Provided text:
----------
Tuesday, June 24, 2008

Intelligent Design – So what?

I remain as bemused as ever by Intelligent Design (ID). My problem with it is not in sifting through the empirical pros and cons but in understanding why anyone would offer such extraordinarily weak arguments for what they surely regard as an extraordinarily important issue.

To start with, I am not an atheist. I don't have enough religious feeling to qualify as an atheist. I don't believe in god in the same sense that I don't believe in fairies, but no one would call me an 'adaemonist'.

Yet I don’t find ID completely nonsensical. In fact many years ago it suddenly occurred to me that the universe is not the finished product, but only a succession of prototypes, with each successive tick of the cosmic clock adding a new version, each improving slightly on its predecessor. The final design, which would show the universe in its ultimate, perfect form, will emerge only at the end of time. The universe isn’t the design, it’s the designing.
----------
Collected material:
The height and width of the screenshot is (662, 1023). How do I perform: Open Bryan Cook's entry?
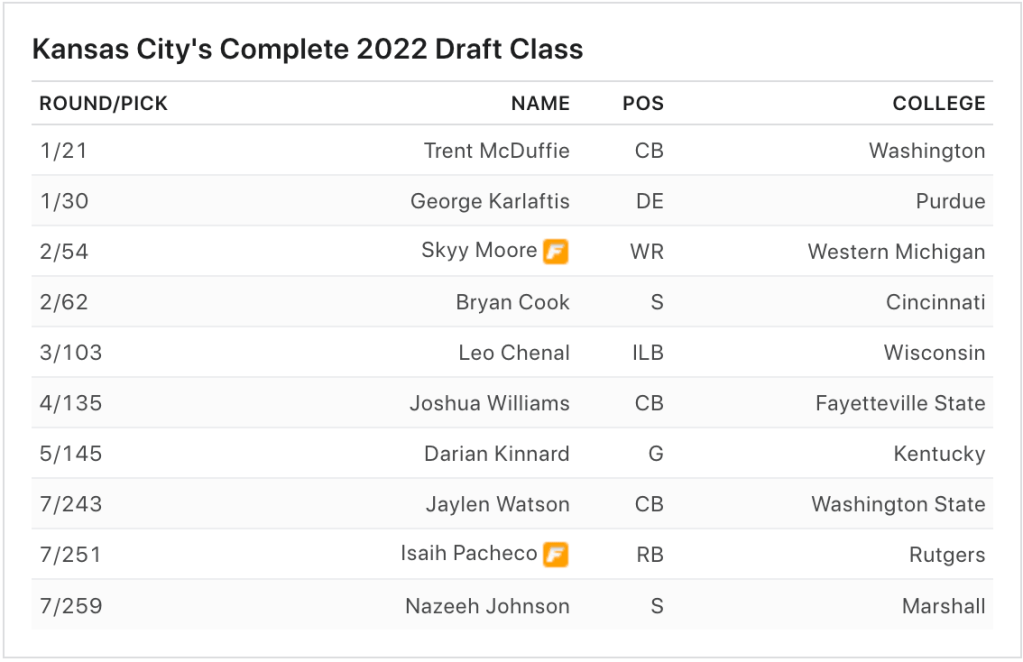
----------
Task goal:
Could you write out the Intelligent Design post above word for word, starting at "Intelligent Design –" and ending after "extraordinarily important issue."?

Problem solution:
Intelligent Design – So what?

I remain as bemused as ever by Intelligent Design (ID). My problem with it is not in sifting through the empirical pros and cons but in understanding why anyone would offer such extraordinarily weak arguments for what they surely regard as an extraordinarily important issue.